This background paper Children on the Move: Why, Where, How? shines a light on the plight of children on the move and to better understand how children and young people are affected by climate-related migration and displacement. The world is home to 2.3 billion children, with 29.3 per cent of the world population under 18 years old and 1.8 billion young people aged 10 to 24 years old the largest generation in history. A significant number of these children and youth live in areas vulnerable to climate impacts with, for instance, half a billion children living in extremely high flood occurrence zones and nearly 160 million children living in areas experiencing high or extremely high drought severity.In parallel, there is a growing awareness that the adverse impacts of climate change increasingly contribute directly and indirectly to temporary and permanent migration and displacement within countries and across borders. Migration in the context of climate change is often a multi-causal phenomenon, with multiple drivers intersecting to shape the decision to migrate. For this reason, it is difficult to estimate the exact number of people on the move due to climate impacts, including children.

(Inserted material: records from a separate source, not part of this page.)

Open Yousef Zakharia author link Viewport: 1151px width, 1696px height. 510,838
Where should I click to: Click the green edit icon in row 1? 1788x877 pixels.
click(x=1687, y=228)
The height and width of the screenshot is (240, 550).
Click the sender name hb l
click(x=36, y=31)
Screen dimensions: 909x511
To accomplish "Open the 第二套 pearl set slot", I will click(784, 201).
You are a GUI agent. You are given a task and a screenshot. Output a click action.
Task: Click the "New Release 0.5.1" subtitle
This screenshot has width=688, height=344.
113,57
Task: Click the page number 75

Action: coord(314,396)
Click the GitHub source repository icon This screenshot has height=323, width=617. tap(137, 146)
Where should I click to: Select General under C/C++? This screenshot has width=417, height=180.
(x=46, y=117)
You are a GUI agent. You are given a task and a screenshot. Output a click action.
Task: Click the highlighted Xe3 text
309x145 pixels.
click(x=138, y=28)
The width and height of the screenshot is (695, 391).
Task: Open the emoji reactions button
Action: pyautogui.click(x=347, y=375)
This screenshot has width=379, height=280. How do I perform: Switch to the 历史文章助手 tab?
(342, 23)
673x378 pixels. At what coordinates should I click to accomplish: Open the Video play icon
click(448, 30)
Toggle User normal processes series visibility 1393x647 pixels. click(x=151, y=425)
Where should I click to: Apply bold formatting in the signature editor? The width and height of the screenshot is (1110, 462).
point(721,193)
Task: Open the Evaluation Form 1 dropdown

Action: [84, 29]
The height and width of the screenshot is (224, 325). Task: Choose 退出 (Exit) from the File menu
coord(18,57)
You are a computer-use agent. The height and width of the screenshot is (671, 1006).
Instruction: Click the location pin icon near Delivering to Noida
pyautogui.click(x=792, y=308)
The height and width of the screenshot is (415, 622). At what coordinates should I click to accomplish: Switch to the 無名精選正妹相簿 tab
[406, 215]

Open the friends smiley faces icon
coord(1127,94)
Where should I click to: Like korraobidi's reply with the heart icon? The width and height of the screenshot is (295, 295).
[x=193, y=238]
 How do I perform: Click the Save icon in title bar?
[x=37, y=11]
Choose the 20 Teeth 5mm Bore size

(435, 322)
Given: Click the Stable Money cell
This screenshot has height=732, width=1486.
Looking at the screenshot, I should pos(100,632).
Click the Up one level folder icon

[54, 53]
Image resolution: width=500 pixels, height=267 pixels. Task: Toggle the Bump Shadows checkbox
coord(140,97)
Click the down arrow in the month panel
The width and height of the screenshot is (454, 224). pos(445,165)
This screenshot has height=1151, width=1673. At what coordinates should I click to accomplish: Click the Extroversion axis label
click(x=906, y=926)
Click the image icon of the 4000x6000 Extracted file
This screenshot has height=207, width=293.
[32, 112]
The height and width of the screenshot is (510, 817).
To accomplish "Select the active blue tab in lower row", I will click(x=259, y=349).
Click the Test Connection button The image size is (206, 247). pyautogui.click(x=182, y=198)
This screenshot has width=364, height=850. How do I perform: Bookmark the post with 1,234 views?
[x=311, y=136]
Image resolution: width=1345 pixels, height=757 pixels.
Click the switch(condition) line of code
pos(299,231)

Managing migration and addressing displacement of children and youth in the context of climate change is an immense challenge that remains to be fully tackled. If the international community is to deliver on the promise of Agenda 2030 to ‘leave no one behind’, it cannot afford to overlook the current and future consequences of adverse climate impacts on children on the move. The following recommendations have been developed to support States to address some of the specific child-related challenges linked to mobility and climate change:
- There is a need for an increased understanding of children’s specific situation regarding (im)mobility in the face of climate change.
- For children and youth who cannot or choose not to move, policies need to focus on offering dignified and aspirational opportunities that would help them adapt to climate impacts and remain in their places of origin.
- For children and youth who must or choose to move, better migration management is necessary to provide legal migration options rooted in rights-based approaches, as outlined in global commitments.
- Children and young people need to be included and heard in these conversations.